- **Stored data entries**
>>>>>
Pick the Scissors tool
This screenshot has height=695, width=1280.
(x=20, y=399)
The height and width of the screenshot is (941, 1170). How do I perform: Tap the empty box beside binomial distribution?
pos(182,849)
<<<<<
- **Work instruction**
Exactly reproduce the entries in their entirety.

- **Exercise response**
Pick the Scissors tool
This screenshot has height=695, width=1280.
(x=20, y=399)
The height and width of the screenshot is (941, 1170). How do I perform: Tap the empty box beside binomial distribution?
pos(182,849)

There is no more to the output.